PROBLEM TO WORK ON. Reproduce every entry below exactly, minus the pictures.

EXTRACTED MATERIAL.
....................
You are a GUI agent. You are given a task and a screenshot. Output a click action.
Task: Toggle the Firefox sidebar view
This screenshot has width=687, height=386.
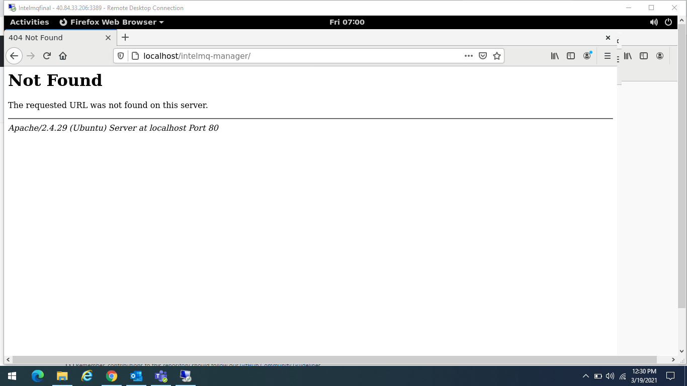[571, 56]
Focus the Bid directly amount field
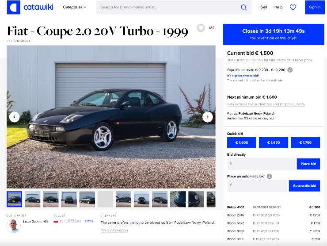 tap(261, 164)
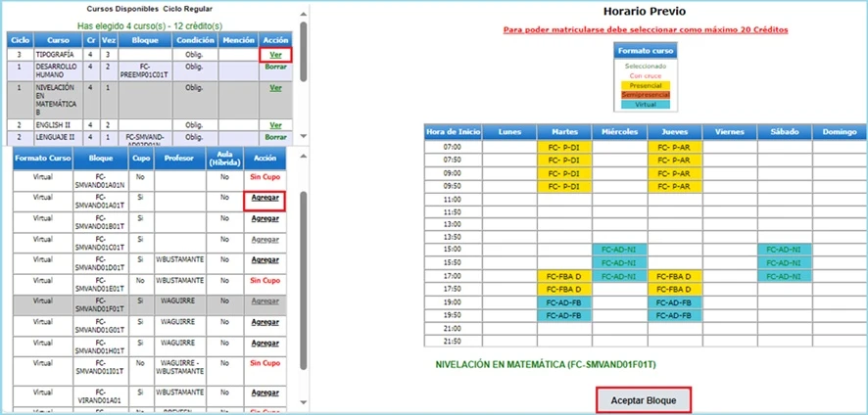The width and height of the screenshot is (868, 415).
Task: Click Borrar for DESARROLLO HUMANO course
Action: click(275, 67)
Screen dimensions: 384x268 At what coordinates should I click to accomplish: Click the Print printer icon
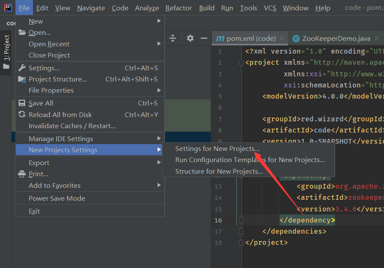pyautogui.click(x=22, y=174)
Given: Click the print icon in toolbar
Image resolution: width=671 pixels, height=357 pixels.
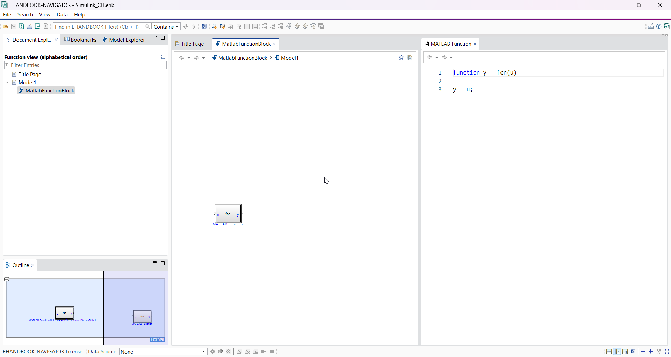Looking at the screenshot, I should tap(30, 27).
....................
RESULT OF THIS TASK.
You are a GUI agent. You are given a task and a screenshot. Output a click action.
Task: Toggle the Firefox sidebar view
This screenshot has width=687, height=386.
[571, 56]
Focus the Bid directly amount field
 tap(261, 164)
The width and height of the screenshot is (868, 415).
Task: Click Borrar for DESARROLLO HUMANO course
Action: click(275, 67)
Screen dimensions: 384x268 At what coordinates should I click to accomplish: Click the Print printer icon
pyautogui.click(x=22, y=174)
Given: Click the print icon in toolbar
Image resolution: width=671 pixels, height=357 pixels.
Looking at the screenshot, I should tap(30, 27).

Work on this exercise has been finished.